France's biggest bank by market capitalisation expects to post a fourth-quarter net loss of around 1.4 billion euros ($1.8 billion) hit by writedowns and a rise in the cost of risk.

BNP said it now expects a 2008 full-year profit of about 3 billion euros, versus a figure of about 4 billion expected by analysts, according to Reuters Estimates.

"The fourth quarter was marked by exceptionally violent movements in the capital markets, especially in the equity markets," BNP said.

Rival Societe Generale issued a trading update last week saying it expected a fourth quarter profit.

Both BNP and SocGen plan to take part in a second tranche of support of 10.5 billion euros which the French government is due to launch.

Amsterdam-based ING said it faced a 2008 loss of 1 billion euros and would turn to Dutch state loan guarantees for its troubled loan portfolio as part of a sweeping shake-up.

It will cut 7,000 jobs from a total of about 130,000 to save costs this year and announced that Chief Executive Michel Tilmant would be replaced by board chairman Jan Hommen, former chief financial officer at Dutch electronics group Philips.

ING said the Dutch government would cover 80 percent of its 27.7 billion euros in residential mortgage-backed securities (RMBS) in subprime mortgages, made to risky borrowers, and "Alt-A" loans, made to borrowers with a slightly better credit profile. The government will take on the risk at a 10 percent discount to par value and receive 80 percent of any cash generated from the portfolio.
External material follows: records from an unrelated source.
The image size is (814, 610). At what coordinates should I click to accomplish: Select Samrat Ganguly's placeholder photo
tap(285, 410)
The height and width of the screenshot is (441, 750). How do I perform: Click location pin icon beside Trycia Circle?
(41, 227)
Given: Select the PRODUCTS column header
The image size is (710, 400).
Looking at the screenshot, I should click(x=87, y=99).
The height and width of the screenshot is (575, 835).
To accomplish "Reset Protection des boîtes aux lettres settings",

Royal Bank of Scotland also announced 750 job cuts at Irish unit Ulster Bank.

BARCLAYS JUMPS

British bank Barclays, its stock down by more than two-thirds in the last two weeks, took the unusual step of issuing an open letter from its chairman and chief executive to address the situation.
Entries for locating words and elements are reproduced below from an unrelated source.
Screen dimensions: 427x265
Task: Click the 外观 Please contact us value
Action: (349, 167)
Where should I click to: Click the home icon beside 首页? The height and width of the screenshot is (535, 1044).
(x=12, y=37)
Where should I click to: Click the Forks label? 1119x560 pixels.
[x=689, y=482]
Its shares jumped by more than 40 percent on Monday after Marcus Agius and CEO John Varley in the letter denied that the bank needed to raise capital.

They said the bank had seen "a good start to 2009" and with 36 billion pounds ($49.62 billion) in committed equity capital and reserves it was not seeking new capital from either the British government or the private sector.
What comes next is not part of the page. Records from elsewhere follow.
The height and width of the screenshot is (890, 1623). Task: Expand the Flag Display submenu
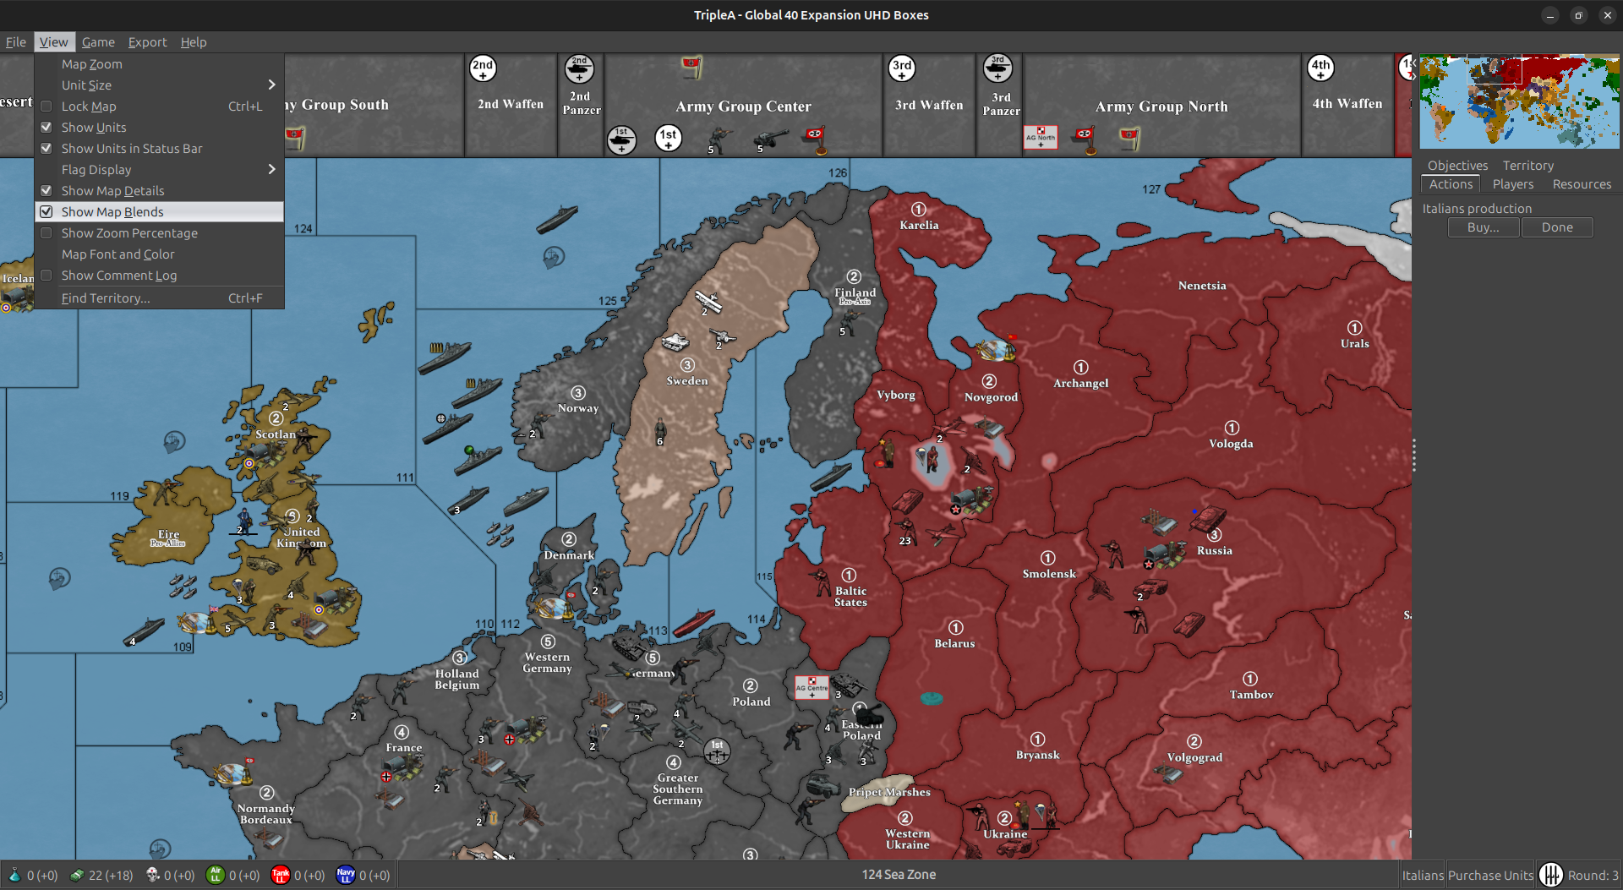click(96, 169)
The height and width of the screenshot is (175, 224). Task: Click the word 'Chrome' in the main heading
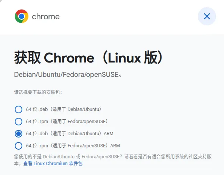[69, 58]
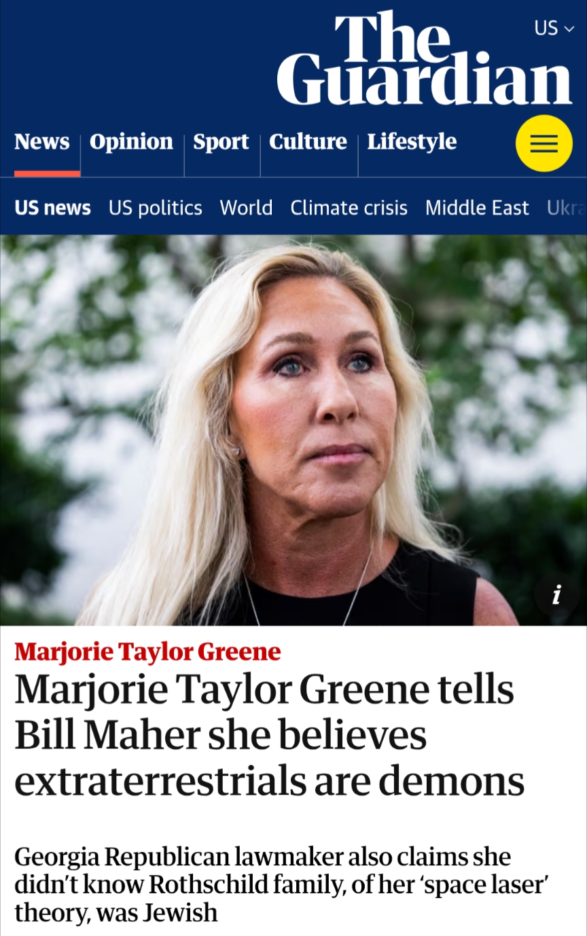Open the yellow hamburger menu button
This screenshot has width=587, height=936.
click(544, 143)
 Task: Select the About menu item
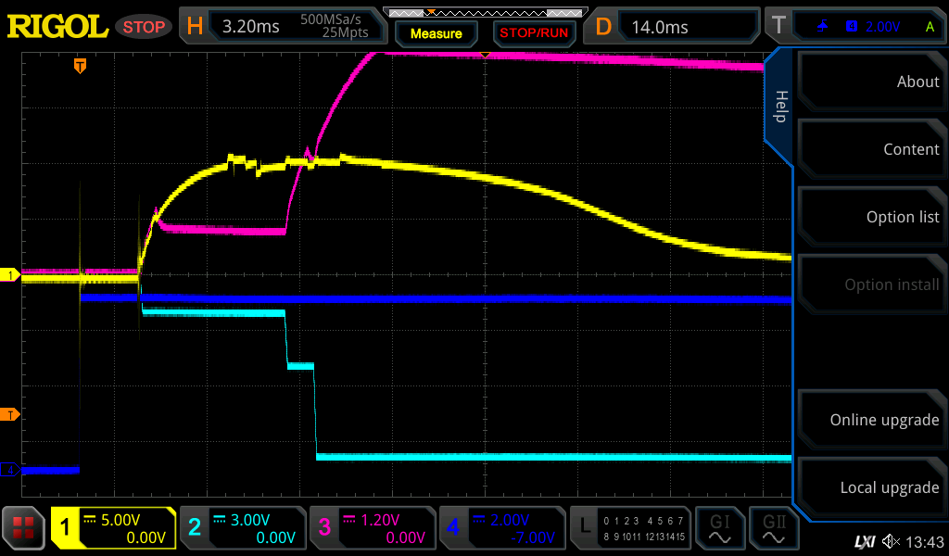tap(873, 82)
They reiterated a Jan 16 forecast calling for the lender to beat a market consensus of 5.3 billion pounds in 2008 full-year pretax profit and moved its results forward to Feb 9.

Barclays shares were up 41.6 percent at 72.5 pence at 1001 GMT.

Losses are forcing lenders to revamp operations across Europe, including in the asset management sector as fund managers grapple with clients withdrawing their money and writedowns on investments.

French banks Credit Agricole and Societe Generale on Monday announced a preliminary agreement to merge their asset management arms, which would create Europe's fourth largest.

The new company will be 70 percent owned by Agricole and 30 percent owned by SocGen.